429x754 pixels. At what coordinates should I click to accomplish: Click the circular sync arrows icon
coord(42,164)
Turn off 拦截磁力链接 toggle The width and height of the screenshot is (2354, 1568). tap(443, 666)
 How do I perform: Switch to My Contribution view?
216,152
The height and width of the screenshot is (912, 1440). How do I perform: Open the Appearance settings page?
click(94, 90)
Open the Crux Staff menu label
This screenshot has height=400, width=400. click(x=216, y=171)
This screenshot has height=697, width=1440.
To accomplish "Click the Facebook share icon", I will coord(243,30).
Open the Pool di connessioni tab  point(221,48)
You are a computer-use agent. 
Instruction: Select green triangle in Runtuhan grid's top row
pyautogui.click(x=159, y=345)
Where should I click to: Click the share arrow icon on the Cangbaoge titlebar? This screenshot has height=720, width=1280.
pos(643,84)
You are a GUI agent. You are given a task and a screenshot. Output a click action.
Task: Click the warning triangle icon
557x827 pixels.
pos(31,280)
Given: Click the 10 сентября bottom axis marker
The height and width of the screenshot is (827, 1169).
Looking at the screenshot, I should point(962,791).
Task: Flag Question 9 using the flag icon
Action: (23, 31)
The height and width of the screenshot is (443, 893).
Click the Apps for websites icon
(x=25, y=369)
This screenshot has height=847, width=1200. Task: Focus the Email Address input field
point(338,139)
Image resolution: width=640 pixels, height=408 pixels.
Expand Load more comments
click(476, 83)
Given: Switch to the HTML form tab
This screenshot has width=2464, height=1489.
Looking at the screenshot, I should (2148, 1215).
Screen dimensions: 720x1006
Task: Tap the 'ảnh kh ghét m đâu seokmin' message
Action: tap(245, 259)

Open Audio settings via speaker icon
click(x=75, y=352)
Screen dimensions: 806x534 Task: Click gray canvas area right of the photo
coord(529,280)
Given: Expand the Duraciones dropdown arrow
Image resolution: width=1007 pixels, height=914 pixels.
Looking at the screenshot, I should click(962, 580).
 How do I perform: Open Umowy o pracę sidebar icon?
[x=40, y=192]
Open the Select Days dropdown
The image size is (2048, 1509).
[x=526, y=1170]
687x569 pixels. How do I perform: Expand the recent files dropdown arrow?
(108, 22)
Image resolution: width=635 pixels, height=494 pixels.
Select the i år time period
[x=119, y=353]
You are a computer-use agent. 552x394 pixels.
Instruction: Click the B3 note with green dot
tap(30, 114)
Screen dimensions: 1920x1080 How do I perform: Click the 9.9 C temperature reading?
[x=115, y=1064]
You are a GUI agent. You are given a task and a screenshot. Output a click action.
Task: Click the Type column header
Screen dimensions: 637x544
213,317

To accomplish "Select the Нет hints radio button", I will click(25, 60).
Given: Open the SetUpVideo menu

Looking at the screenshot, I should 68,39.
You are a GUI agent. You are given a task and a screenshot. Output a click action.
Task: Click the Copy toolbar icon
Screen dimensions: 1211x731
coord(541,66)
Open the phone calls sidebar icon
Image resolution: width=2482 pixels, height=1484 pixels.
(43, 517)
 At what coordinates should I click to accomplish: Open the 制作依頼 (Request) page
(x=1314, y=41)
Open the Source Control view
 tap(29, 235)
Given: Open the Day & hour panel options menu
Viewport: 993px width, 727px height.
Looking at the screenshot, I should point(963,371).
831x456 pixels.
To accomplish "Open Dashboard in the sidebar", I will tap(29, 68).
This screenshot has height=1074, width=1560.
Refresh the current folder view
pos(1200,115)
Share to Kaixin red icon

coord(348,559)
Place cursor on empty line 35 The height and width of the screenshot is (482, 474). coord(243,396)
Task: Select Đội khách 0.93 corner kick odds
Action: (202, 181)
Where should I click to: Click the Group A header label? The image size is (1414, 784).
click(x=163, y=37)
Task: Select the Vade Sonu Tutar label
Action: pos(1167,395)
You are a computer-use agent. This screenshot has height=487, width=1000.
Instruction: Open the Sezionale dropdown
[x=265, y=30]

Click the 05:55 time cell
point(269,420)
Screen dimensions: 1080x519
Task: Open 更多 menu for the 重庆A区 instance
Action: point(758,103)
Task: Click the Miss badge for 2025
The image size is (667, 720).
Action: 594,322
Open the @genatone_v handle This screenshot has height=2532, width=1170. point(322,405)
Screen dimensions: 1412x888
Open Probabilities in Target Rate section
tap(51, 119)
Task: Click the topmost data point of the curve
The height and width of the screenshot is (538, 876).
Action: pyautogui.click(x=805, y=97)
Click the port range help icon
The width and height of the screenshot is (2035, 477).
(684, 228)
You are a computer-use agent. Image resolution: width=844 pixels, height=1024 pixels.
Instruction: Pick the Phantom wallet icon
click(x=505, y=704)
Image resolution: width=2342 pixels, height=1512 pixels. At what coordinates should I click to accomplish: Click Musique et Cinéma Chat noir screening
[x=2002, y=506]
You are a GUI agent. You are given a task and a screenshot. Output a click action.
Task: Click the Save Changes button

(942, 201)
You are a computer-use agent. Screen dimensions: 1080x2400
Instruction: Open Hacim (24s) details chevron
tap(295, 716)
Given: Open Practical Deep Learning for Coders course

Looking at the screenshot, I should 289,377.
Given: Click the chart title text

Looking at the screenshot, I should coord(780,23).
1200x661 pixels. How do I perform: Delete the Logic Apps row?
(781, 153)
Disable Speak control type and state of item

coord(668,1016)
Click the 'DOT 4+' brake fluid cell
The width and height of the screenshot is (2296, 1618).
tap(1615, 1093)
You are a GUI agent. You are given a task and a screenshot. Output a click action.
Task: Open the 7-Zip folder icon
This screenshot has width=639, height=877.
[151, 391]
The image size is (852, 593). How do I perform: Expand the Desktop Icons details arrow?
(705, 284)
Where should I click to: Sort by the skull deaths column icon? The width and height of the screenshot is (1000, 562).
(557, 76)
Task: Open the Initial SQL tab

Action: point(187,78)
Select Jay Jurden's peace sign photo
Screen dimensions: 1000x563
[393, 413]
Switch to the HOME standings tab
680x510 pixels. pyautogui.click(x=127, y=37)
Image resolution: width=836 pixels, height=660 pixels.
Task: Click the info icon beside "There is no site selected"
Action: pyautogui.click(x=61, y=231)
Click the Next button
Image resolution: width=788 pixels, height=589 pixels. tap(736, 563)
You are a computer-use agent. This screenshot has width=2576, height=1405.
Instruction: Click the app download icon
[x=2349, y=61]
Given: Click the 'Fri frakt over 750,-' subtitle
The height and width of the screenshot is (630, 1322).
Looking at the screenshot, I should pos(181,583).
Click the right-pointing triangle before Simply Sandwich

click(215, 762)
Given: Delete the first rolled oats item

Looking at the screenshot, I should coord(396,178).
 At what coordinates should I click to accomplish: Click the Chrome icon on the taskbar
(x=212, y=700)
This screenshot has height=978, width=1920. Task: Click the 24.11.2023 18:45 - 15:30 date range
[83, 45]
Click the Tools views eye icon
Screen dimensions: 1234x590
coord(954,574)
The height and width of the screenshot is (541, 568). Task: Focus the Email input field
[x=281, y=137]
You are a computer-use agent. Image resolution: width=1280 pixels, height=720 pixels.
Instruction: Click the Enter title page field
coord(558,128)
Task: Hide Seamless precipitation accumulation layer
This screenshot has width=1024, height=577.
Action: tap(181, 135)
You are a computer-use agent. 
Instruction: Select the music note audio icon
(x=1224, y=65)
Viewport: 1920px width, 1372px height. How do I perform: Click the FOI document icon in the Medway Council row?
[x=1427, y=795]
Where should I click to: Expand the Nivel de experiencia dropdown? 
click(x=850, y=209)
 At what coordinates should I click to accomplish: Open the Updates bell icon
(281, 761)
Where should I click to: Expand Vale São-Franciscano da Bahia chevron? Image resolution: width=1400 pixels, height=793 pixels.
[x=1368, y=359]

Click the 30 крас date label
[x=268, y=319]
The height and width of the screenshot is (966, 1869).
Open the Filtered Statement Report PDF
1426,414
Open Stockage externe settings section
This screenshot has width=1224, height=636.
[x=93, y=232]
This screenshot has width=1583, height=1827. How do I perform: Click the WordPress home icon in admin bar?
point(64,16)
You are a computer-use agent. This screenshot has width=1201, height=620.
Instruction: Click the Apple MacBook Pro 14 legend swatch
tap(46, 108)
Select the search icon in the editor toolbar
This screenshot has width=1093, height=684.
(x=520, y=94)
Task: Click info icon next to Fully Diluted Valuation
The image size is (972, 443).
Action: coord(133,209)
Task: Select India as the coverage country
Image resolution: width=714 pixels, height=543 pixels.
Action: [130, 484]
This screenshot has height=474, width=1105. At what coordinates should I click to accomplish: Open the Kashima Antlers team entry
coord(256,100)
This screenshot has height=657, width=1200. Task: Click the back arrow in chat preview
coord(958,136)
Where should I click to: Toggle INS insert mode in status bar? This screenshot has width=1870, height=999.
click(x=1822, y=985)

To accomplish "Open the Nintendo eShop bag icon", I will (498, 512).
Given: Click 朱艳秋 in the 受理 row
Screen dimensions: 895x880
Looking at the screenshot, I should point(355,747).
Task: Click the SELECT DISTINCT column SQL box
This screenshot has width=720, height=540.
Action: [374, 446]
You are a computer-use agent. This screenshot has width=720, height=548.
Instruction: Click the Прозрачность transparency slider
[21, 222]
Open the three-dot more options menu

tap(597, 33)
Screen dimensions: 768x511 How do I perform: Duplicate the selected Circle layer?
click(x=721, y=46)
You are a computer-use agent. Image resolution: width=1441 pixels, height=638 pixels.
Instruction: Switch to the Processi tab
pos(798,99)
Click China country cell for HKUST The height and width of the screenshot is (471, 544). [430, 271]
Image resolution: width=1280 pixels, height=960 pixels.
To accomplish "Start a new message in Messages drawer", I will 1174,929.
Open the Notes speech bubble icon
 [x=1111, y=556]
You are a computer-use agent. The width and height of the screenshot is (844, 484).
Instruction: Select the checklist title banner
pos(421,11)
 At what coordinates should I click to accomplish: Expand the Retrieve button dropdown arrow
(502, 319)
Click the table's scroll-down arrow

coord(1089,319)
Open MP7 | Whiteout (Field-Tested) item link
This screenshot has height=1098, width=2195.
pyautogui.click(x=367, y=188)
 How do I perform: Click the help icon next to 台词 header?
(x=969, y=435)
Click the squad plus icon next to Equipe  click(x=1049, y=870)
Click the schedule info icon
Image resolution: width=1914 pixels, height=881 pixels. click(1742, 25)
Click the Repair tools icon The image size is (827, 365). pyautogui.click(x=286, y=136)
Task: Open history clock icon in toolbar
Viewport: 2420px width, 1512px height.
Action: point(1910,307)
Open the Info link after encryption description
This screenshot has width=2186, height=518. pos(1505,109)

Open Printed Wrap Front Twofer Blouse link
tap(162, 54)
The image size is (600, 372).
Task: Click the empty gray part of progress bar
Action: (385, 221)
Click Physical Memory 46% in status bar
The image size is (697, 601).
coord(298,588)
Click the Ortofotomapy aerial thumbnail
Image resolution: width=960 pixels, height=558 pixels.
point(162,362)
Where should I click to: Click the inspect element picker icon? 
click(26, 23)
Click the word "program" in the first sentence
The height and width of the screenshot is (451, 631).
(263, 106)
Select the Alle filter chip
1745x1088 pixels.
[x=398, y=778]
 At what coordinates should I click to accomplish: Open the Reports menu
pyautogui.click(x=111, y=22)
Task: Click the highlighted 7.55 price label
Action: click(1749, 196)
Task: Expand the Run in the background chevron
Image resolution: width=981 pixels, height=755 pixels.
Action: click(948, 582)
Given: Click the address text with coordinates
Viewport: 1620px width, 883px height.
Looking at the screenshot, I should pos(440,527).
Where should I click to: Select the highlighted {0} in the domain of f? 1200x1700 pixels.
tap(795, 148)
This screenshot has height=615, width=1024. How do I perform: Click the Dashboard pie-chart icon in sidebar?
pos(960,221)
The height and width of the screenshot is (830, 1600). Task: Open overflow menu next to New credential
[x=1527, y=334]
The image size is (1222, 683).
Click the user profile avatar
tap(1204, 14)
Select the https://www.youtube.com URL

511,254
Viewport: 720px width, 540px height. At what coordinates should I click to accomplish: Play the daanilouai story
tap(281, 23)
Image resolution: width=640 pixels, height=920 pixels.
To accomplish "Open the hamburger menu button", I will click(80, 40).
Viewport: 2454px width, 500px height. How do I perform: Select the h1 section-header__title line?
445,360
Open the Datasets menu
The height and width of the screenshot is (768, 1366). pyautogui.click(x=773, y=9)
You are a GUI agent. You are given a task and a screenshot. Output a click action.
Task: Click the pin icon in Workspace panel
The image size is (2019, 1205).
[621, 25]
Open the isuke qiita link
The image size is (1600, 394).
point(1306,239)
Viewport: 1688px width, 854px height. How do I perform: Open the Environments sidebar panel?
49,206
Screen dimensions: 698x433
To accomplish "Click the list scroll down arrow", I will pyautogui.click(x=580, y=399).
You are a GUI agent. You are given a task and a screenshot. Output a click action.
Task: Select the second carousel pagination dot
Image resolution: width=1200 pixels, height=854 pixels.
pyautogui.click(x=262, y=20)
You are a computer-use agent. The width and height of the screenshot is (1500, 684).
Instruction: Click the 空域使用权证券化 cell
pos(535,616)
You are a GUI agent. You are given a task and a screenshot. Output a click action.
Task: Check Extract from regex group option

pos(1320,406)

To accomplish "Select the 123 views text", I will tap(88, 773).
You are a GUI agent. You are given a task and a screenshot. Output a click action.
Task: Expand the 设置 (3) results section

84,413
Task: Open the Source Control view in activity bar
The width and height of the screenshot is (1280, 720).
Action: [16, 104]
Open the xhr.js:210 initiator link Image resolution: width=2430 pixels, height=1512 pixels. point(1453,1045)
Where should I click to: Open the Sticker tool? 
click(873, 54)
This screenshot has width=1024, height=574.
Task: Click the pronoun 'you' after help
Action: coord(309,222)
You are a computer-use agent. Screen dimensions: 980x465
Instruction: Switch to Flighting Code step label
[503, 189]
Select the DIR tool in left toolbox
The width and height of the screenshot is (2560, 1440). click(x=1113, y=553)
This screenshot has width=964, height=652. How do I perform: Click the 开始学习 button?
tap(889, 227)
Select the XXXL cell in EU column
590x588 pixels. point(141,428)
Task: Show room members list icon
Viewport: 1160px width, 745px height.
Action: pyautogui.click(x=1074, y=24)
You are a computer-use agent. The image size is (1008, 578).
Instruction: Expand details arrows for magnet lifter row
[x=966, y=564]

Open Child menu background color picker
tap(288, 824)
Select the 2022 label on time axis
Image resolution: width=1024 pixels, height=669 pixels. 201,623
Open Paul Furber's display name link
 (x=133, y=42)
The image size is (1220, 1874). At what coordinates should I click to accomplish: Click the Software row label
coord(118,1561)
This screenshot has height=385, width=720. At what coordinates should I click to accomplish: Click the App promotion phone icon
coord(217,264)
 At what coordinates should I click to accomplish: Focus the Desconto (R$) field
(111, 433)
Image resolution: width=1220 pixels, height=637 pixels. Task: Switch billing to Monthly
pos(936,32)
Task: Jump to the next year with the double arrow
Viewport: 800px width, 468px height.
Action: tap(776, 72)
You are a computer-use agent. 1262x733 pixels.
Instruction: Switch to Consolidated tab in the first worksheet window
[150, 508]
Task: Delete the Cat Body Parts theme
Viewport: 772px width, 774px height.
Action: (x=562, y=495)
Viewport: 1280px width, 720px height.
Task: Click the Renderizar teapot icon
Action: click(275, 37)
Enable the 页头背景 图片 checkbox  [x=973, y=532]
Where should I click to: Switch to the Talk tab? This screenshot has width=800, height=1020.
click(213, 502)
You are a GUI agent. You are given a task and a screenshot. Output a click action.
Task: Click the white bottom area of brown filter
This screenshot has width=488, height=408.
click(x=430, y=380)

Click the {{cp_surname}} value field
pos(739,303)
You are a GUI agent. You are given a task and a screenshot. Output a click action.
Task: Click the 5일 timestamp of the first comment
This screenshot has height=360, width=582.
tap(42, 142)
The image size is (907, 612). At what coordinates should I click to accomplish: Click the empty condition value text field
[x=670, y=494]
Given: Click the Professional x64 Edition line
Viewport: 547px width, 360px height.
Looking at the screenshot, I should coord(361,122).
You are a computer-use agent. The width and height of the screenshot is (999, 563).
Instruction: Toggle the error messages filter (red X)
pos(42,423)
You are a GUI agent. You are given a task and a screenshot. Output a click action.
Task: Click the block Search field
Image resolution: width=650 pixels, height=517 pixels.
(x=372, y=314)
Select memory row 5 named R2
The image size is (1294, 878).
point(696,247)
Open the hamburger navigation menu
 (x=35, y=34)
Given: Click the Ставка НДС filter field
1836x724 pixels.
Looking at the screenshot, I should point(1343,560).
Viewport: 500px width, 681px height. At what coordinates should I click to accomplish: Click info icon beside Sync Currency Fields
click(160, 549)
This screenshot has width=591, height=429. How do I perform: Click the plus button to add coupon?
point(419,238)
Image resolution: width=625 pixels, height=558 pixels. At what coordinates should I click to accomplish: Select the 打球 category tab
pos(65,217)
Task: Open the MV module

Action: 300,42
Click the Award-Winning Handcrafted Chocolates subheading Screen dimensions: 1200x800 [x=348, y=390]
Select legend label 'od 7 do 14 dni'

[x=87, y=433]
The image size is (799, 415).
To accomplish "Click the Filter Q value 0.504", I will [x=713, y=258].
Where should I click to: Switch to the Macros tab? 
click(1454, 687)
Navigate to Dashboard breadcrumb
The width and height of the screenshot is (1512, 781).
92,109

--*--

Arrange every line from the start down through the line containing "pos(31,280)", both ends included, as a JSON list of strings with one string per line, leaving out blank lines.

[
  "429x754 pixels. At what coordinates should I click to accomplish: Click the circular sync arrows icon",
  "coord(42,164)",
  "Turn off 拦截磁力链接 toggle The width and height of the screenshot is (2354, 1568). tap(443, 666)",
  " How do I perform: Switch to My Contribution view?",
  "216,152",
  "The height and width of the screenshot is (912, 1440). How do I perform: Open the Appearance settings page?",
  "click(94, 90)",
  "Open the Crux Staff menu label",
  "This screenshot has height=400, width=400. click(x=216, y=171)",
  "This screenshot has height=697, width=1440.",
  "To accomplish \"Click the Facebook share icon\", I will coord(243,30).",
  "Open the Pool di connessioni tab  point(221,48)",
  "You are a computer-use agent. ",
  "Instruction: Select green triangle in Runtuhan grid's top row",
  "pyautogui.click(x=159, y=345)",
  "Where should I click to: Click the share arrow icon on the Cangbaoge titlebar? This screenshot has height=720, width=1280.",
  "pos(643,84)",
  "You are a GUI agent. You are given a task and a screenshot. Output a click action.",
  "Task: Click the warning triangle icon",
  "557x827 pixels.",
  "pos(31,280)"
]